8. Effaclar - żel do mycia twarzy - uwielbiam krem Effaclar DUO [+], który pojawił się z resztą w odkryciach roku 2014, pora zaopatrzyć się też w żel :).
9. Farmona - Jantar - odżywka do włosów - muszę ponownie ją zakupić, bo moje włosy znowu się bardzo przerzedził :(. Stres na studiach robi swoje :(.
10. Lakiery hybrydowe - mam ogromną ochotę wypróbować coś trwalszego niż zwyczajne lakiery, więc stawiam na hybrydy. Tak się składa, że mam pod domem hurtownię produktów do paznokci - muszę tam zajrzeć i coś sobie wybrać. Interesują mnie przede wszystkim pastelowe odcienie, które nie będą rzucać się w oczy na uczelni :). EDIT: Kupiłam już dwa kolorki, które wkrótce pokażę Wam na blogu - może do tego czasu moja kolekcja urośnie ;). Pierwsze zdjęcia już pojawiły się na moim Instagramie!
11. Kolejne perfumy z ZARY - tym razem chciałabym te śliczne Zara Woman L'Eau - lekkie i wiosenne, choć dopiero styczeń ;).
Kolejna kategoria to ubrania - mam kilka zachcianek, do których należą:
1. Proste czarne, skórzane baleriny - bardzo podstawowe obuwie dla takiej żyrafy jak ja ;). Chciałabym zaopatrzyć się w coś porządnego, najlepiej ze skóry, żeby posłużyło mi dłużej niż jeden sezon ;).
2. Luźna koszulka Jack Daniels - przeżywam fascynację quasi-rockowym stylem hehe :D.
3. Granatowa marynarka - na egzaminy i do luźniejszych strojów będzie jak znalazł.

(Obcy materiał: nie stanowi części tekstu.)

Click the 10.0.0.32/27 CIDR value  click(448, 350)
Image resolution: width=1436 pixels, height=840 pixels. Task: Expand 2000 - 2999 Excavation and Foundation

4. Białe Conversy - ten zakup planuję bliżej lata.
5. Czerwone Conversy - moje granatowe kocham na zabój i wiem, że również czerwone, a właściwie takie w odcieniu czerwonego wina, będą mi pasowały.
6. Kurtka puchowa - chciałabym kupić ją jeszcze na ten sezon zimowy, ale nie mogę nigdzie znaleźć takiej, która by mi pasowała. A wcale nie wymagam wiele - chciałabym czegoś prostego, lekko sportowego, ale nie za bardzo, z kapturem obszytym sztucznym futerkiem (naturalnym futrom mówię stanowcze nie!). No i żebym nie spłukała się na cacy ;). Niestety czasami o prostotę najtrudniej...
7. Czarna ramoneska - bardzo klasyczna i podstawowa część garderoby. Poszukiwania pozostawiam na wiosnę :).
8. Klasyczne czarne szpilki - niestety moje Zarowe po kilku sezonach wyzionęły ducha ;(. A były takie wygodne...
9. Złoty naszyjnik - łańcuch - oczywiście raczej pozłacany niż złoty, bo chyba bym się nie wypłaciła ;). Bardzo podobają mi się stylizacje z takimi łańcuchami. Poza tym chciałabym też znaleźć cieniutki delikatny złoty łańcuszek z malutką literką lub serduszkiem, ale tutaj liczę na to, że może KTOŚ mi taki sprezentuje hihi :D. Ciekawe czy KTOŚ to czyta ;).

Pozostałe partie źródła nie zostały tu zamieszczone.